Pull out the rows below word for word, beginning at the very start and stopping after the line that contains "Action: coord(698,155)". Leave the pictures out of your answer.

───── Working data ─────

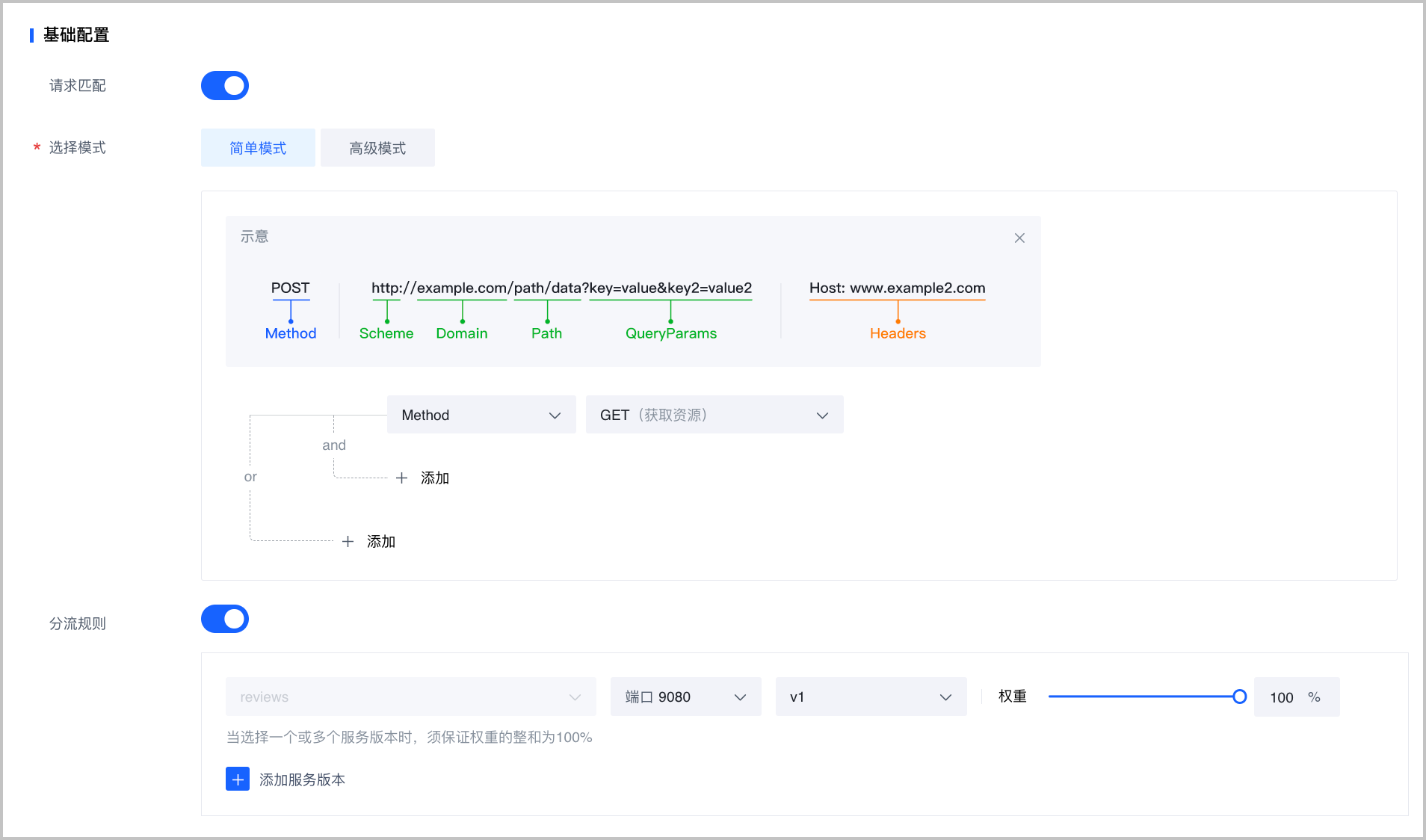Viewport: 1426px width, 840px height.
Task: Close the 示意 diagram panel
Action: (1019, 238)
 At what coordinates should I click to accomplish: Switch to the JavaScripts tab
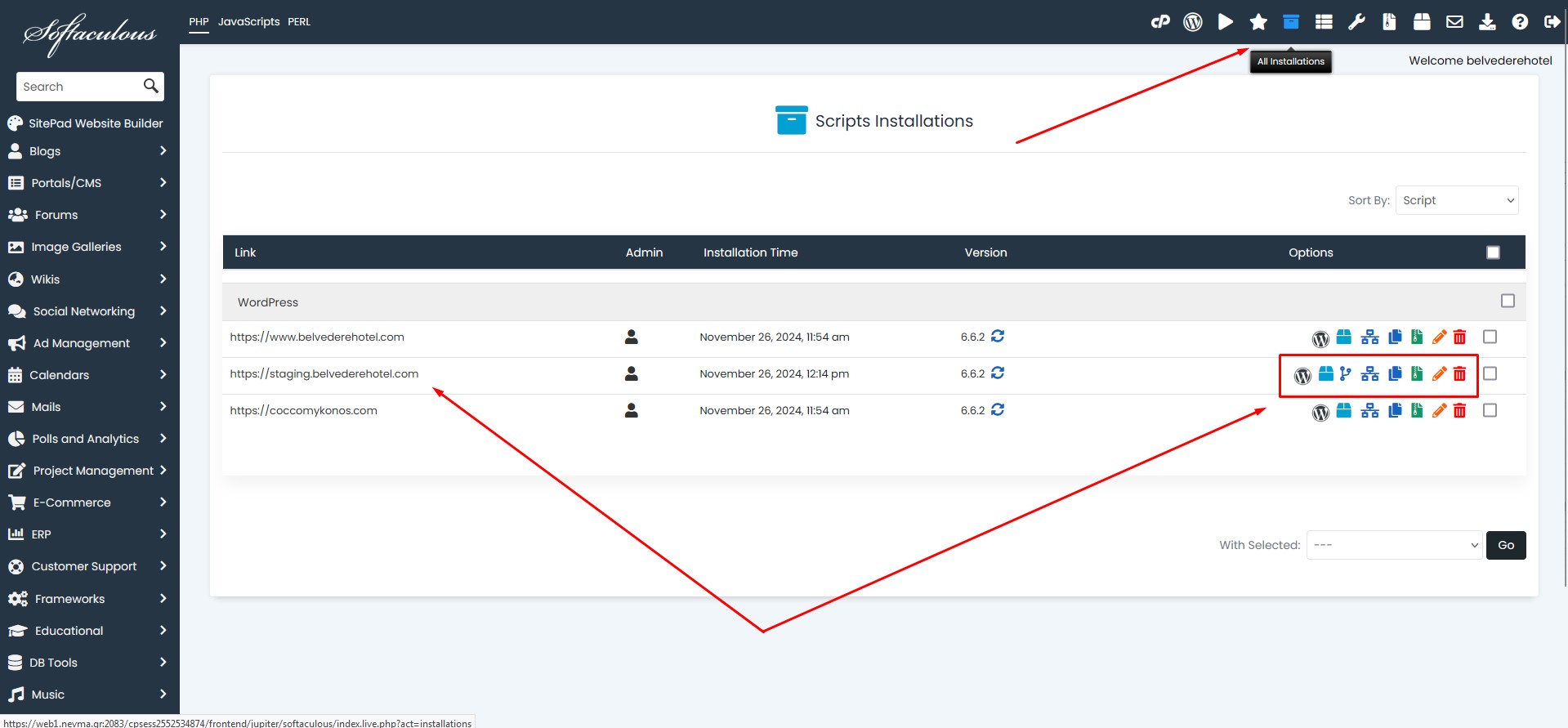248,22
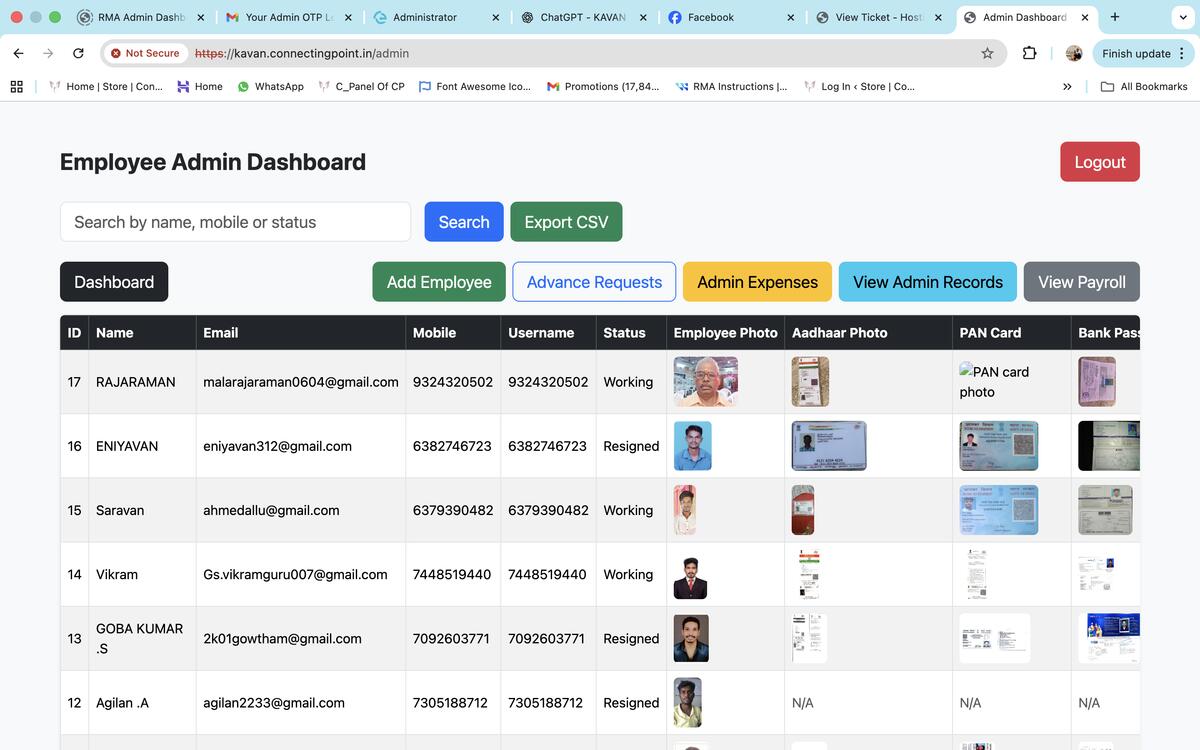Click the search by name input field
Viewport: 1200px width, 750px height.
click(x=235, y=222)
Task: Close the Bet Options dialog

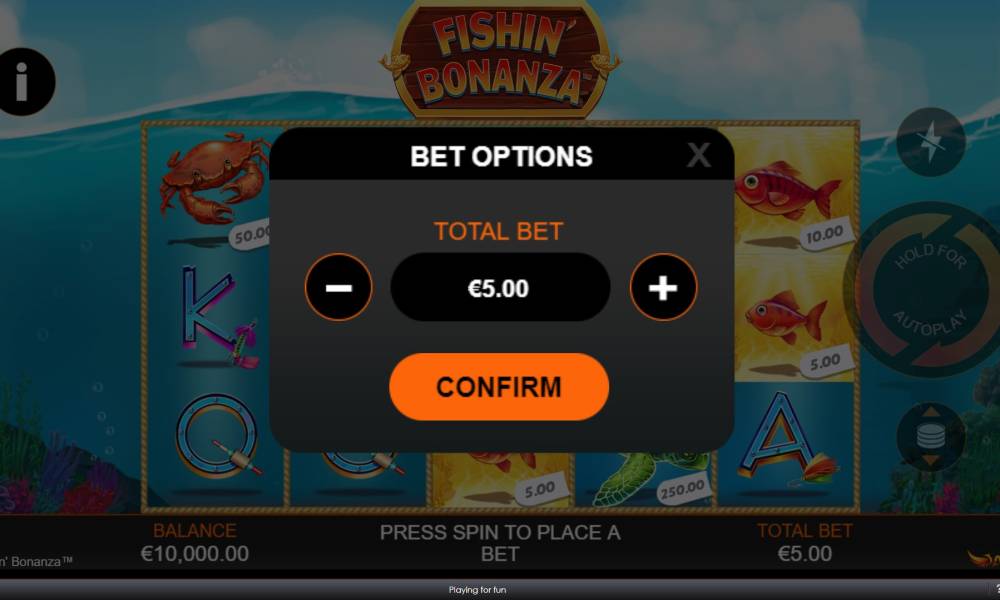Action: coord(698,155)
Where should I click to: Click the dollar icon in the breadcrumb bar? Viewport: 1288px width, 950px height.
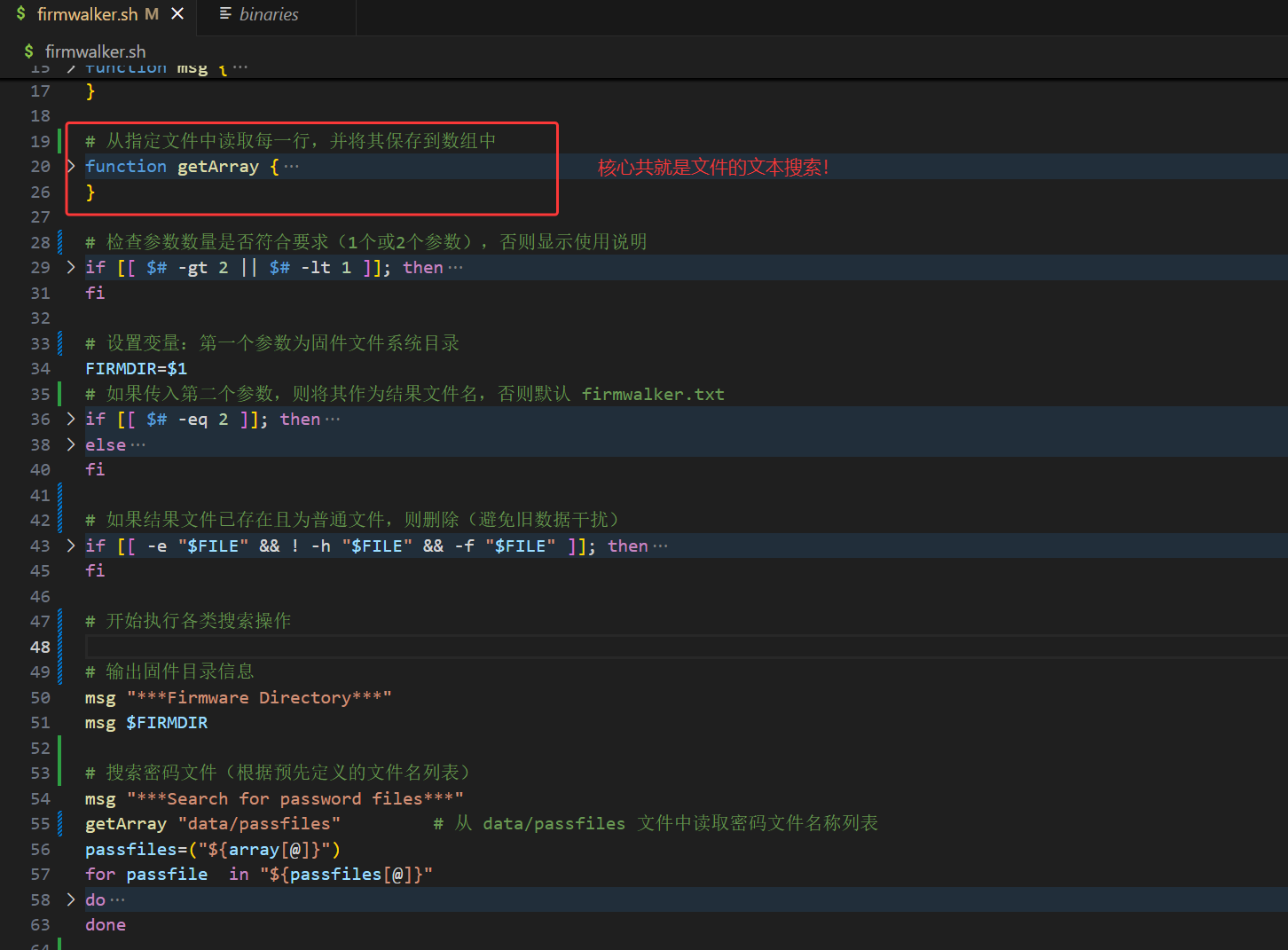tap(29, 51)
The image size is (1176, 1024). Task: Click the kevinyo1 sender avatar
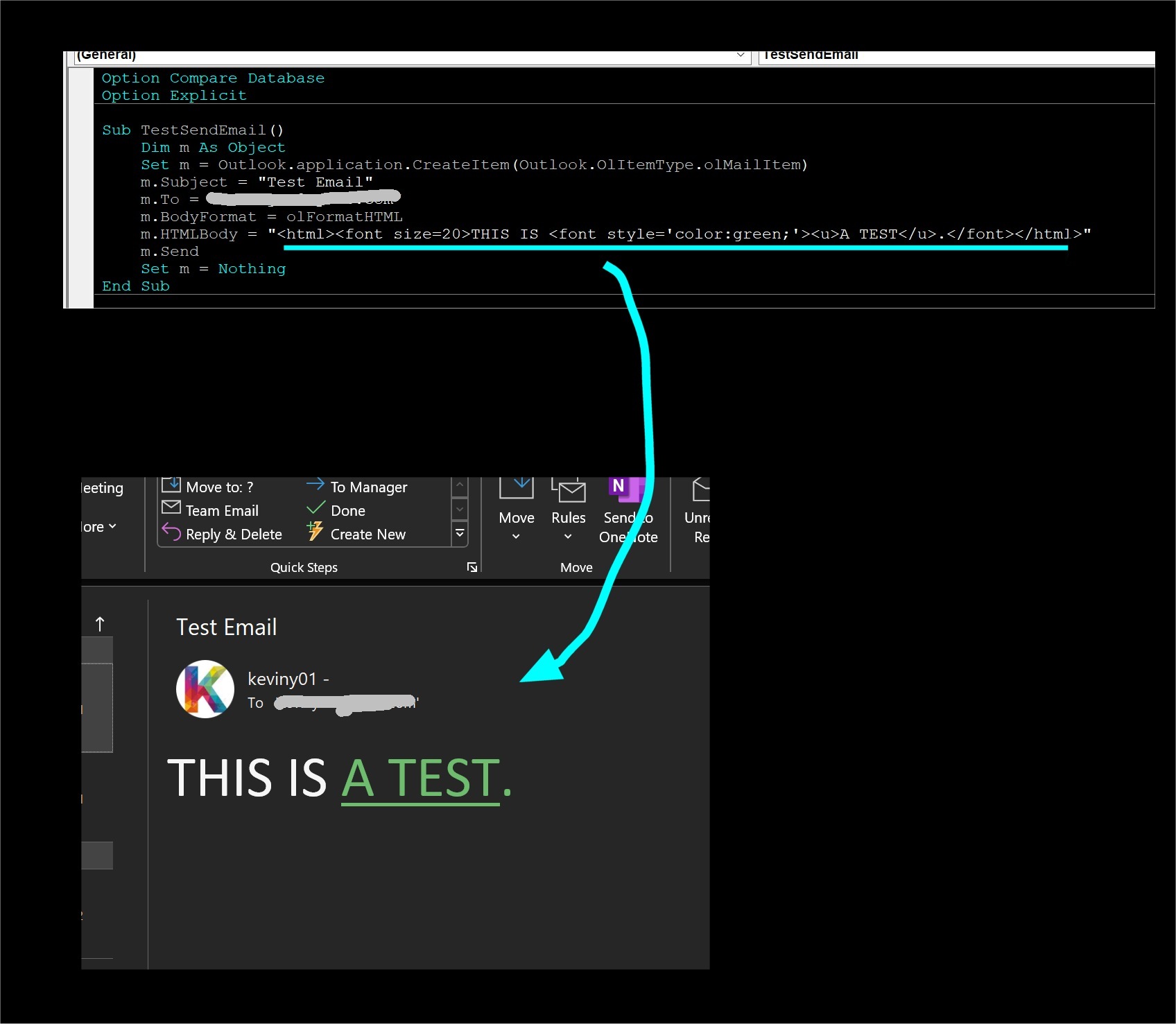click(x=205, y=688)
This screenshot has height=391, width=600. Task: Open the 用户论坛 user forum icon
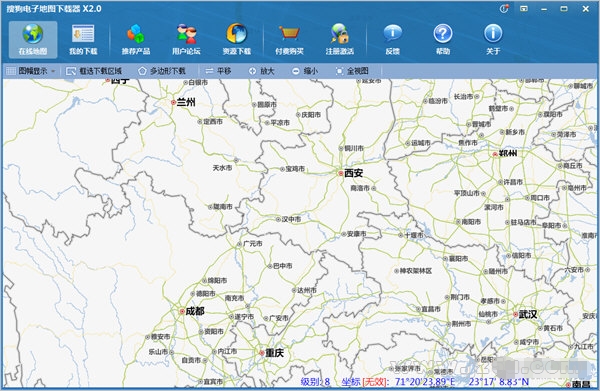pyautogui.click(x=186, y=34)
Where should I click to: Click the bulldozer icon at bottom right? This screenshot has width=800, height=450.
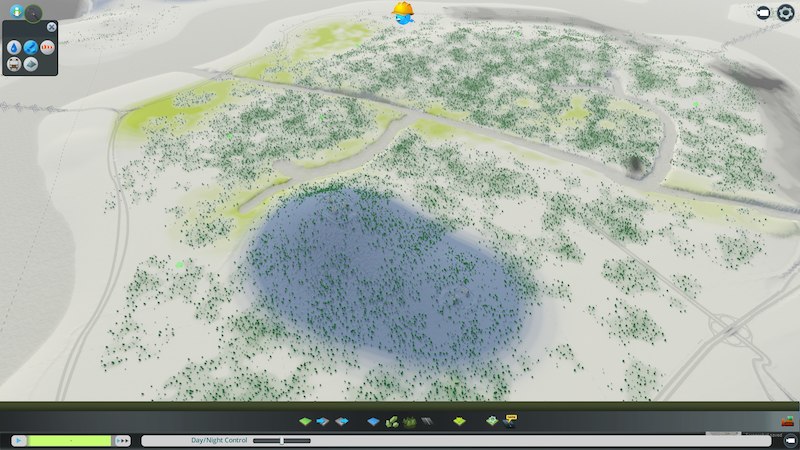pyautogui.click(x=787, y=423)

─────

* **Result for this exercise**:
Viewport: 1426px width, 840px height.
Task: Close the 示意 diagram panel
Action: (1019, 238)
 At what coordinates should I click to accomplish: Switch to the JavaScripts tab
248,22
Click the search by name input field
Viewport: 1200px width, 750px height.
click(x=235, y=222)
Task: Close the Bet Options dialog

Action: coord(698,155)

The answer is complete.